Eu e a minha amiga Modernidade fomos passear a pé pelas ruas da cidade. Não tão jovem assim, contentou-se caminhar pelo Centro. Disse-me que era o suficiente para conhecer a cidade inteira. Porém, retruquei:

_ Mas como? Você precisa conhecer também a periferia...

Esperta e cheia de si, detona:

_Meu rapaz...

Antes da suprema ofensa e humilhação, fez uma pausa coçando a cabeça lilás, me achando a pessoa mais estúpida do mundo.

_Meu rapaz... São Gonçalo já é a periferia.

Olhei pra ela arrasado; mas concordei, sem falar nada. Entendi o seu ponto de vista. Se referia ao Rio de Janeiro como a metrópole e, São Gonçalo, seu satélite. Tem sentido.

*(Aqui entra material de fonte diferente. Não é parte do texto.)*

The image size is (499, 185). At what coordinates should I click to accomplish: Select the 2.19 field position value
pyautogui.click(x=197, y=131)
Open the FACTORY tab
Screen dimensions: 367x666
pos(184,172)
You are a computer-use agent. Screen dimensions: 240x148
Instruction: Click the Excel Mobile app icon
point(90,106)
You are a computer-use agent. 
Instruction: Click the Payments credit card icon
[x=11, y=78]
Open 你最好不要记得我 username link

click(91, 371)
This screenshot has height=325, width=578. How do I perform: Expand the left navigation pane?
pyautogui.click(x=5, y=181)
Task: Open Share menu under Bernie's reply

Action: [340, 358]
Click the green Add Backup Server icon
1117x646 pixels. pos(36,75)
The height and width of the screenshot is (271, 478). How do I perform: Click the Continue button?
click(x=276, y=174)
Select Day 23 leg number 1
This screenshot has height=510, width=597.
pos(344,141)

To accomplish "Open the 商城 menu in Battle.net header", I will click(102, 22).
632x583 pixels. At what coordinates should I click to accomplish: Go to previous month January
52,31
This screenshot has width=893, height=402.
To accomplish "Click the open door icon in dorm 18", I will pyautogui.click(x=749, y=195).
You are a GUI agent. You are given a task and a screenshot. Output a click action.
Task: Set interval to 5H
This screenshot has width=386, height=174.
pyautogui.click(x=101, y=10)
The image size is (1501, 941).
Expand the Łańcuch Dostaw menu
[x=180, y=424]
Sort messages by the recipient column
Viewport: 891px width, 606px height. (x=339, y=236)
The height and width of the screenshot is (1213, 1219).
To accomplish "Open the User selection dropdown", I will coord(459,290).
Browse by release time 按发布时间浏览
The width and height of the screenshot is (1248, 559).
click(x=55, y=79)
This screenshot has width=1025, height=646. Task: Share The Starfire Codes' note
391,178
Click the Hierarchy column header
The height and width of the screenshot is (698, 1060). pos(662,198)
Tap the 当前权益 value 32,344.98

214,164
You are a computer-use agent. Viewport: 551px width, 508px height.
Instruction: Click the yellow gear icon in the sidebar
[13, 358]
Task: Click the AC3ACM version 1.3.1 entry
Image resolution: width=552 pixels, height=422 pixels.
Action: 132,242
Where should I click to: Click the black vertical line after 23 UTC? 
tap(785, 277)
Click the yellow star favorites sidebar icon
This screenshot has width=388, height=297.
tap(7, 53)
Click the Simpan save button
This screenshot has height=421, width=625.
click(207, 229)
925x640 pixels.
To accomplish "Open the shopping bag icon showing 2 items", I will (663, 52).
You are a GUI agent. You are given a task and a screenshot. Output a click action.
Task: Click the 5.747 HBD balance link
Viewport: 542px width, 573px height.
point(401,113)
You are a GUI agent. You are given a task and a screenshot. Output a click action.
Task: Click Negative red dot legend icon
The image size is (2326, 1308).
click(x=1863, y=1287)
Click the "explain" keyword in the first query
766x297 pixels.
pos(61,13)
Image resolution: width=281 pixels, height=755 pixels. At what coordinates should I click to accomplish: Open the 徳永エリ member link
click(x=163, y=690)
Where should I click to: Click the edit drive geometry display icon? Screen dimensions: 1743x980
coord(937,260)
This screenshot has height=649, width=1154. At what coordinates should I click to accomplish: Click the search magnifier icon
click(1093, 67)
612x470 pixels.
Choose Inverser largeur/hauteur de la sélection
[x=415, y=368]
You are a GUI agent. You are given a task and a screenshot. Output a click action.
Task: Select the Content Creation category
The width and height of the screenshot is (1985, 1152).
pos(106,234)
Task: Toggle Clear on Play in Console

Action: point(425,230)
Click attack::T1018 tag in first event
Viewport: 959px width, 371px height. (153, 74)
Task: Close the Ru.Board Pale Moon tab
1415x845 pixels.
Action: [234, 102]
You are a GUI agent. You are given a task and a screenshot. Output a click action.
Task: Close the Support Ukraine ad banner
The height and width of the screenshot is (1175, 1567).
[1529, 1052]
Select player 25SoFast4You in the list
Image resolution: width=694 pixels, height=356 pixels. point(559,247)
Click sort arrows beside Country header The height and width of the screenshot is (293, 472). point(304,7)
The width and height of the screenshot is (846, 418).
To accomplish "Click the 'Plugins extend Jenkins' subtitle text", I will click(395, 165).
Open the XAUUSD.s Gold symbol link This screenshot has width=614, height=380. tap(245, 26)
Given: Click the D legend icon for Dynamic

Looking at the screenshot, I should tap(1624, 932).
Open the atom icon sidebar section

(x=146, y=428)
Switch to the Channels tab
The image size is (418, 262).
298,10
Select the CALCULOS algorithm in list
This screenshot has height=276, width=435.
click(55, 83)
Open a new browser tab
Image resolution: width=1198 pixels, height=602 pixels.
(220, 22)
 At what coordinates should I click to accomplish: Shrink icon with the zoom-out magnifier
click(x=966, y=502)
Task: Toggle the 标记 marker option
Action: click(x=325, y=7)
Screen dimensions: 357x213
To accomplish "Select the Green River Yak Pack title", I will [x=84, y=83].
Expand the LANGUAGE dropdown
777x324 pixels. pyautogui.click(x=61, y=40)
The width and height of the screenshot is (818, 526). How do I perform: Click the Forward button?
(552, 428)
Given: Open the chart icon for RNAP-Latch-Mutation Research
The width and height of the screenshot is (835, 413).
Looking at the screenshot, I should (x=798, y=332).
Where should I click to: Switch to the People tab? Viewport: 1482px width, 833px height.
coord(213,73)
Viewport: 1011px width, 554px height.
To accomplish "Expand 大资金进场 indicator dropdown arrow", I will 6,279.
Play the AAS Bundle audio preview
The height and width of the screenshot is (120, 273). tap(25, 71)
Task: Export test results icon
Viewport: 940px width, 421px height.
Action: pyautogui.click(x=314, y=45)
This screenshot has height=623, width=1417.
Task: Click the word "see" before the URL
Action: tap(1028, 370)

Compramos um sorvete na Praça Zé Garoto. Sentamos num dos seus bancos de cimento. Era tardinha e, de repente, acendem as luzes de um chafariz. A nossa atenção é finalmente desviada para um casal de noivos - à caráter - que descia desajeitado de uma kombi branca 69.

Sem mais nem menos a amiga começa a gargalhar; tão alto, que o pipo-queiro ao lado não desgrudou mais os olhos dela. A figura já tinha aquele cabelo esquisito, e rindo desse jeito... não é para menos!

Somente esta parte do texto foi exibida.